Looking ahead: The idea of a car that appears to swallow light rather than reflect it has lingered on the fringes of materials science for years. Now, a group of researchers says it has taken a step toward that goal with a new composite coating that combines extreme light absorption with practical durability.
A team at Nipsea Group, working through its Color Technology and core R&D unit in Shanghai, has developed what it describes as an "ultra-black coating" capable of absorbing roughly 99.9% of visible light. The material is clearly inspired by Vantablack, the carbon nanotube coating that makes objects look almost flat and featureless.
That visual effect has been demonstrated before, most notably when BMW applied Vantablack to a 2019 X6 concept vehicle. The automaker said at the time that "a surface coated in Vantablack loses its defining features to the human eye, with objects appearing two-dimensional," adding that the effect "can be interpreted by the brain as staring into a hole or even a void."
Despite the attention, coatings like Vantablack have remained impractical for production vehicles, in part because of problems with adhesion, durability, and the difficulty of scaling up production.
The Nipsea team is trying to get around those limitations by changing how the material is structured, instead of relying only on pure carbon nanotube arrays. Their approach combines carbon black with carbon nanotubes, taking advantage of a natural pi-interaction between the two. That interaction helps the particles line up into a connected structure that traps light more effectively.

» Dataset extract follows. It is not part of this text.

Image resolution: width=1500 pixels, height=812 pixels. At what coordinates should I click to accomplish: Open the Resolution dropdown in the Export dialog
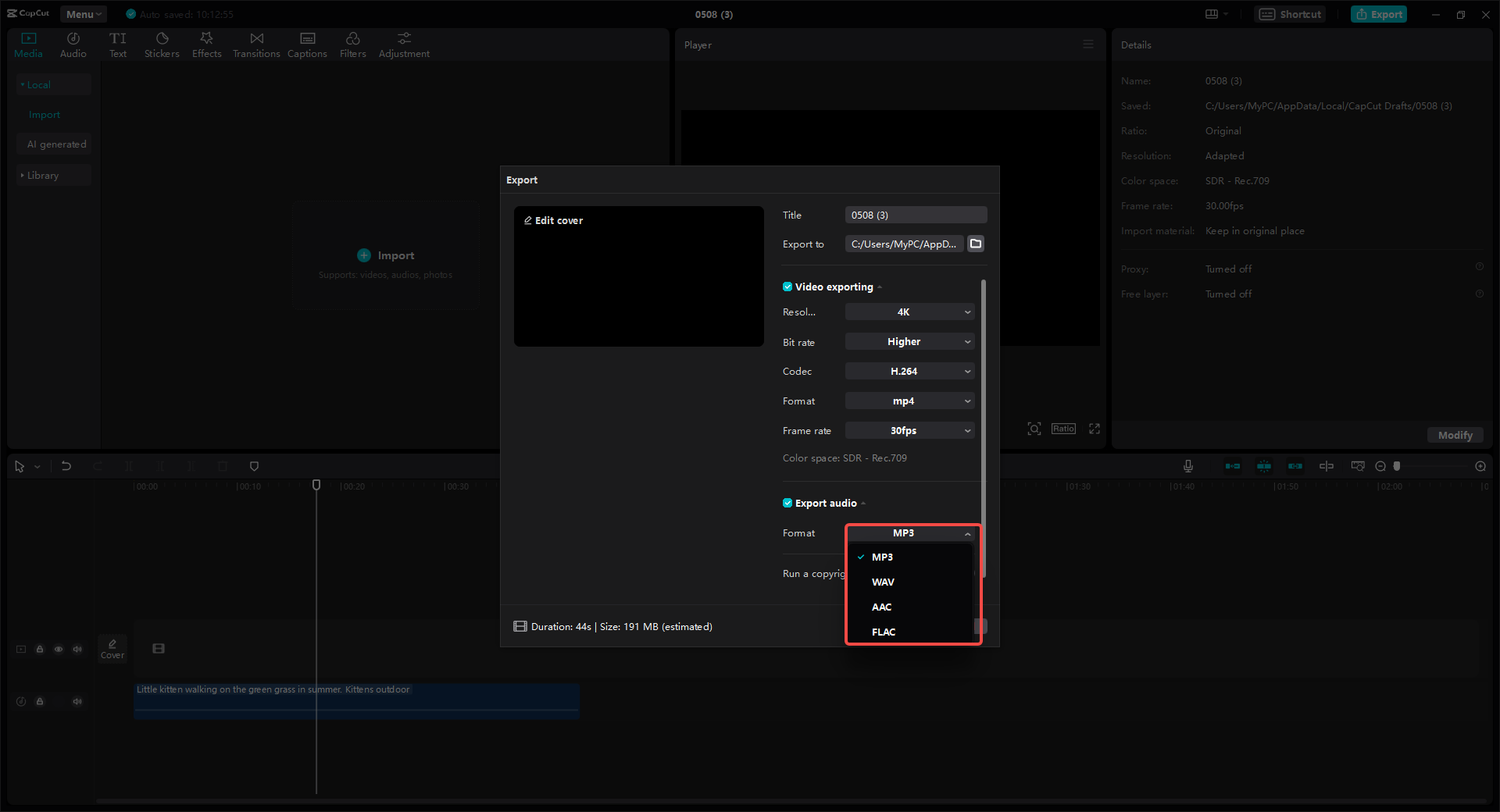click(x=909, y=312)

In a paper in Matter & Light, the researchers describe the material as having a "unique structural light-trapping morphology," and say it absorbs more light than a standard carbon black coating. Instead of reflecting light off a surface, the structure repeatedly scatters and absorbs it within the coating.
In terms of performance, the material approaches the optical characteristics of more specialized nanotube systems. The researchers note that vertically aligned carbon nanotube arrays can achieve reflectance as low as 0.04%, with Vantablack at about 0.05%.
Their composite coating measures around 0.08% reflectance across the visible spectrum. The reflectance is higher, but the tradeoff is better stability and more practical use.
Durability has been a persistent issue with nanotube-heavy coatings, particularly when it comes to adhesion and environmental resistance. To test those factors, the team exposed coated panels to prolonged heat and moisture. One sample sat in a 40°C water bath for 10 days, while another was subjected to 95% humidity for two weeks. According to the researchers, the coated panels showed "no significant visual paint defects" and passed a standard adhesion test.
There is also the question of how such a coating would function on an actual vehicle. Ultra-black surfaces can obscure contours and design details to the point where objects lose visual depth, something BMW acknowledged when it said the effect can "blot out virtually all the design details and highlights." That has implications not just for styling, but potentially for visibility.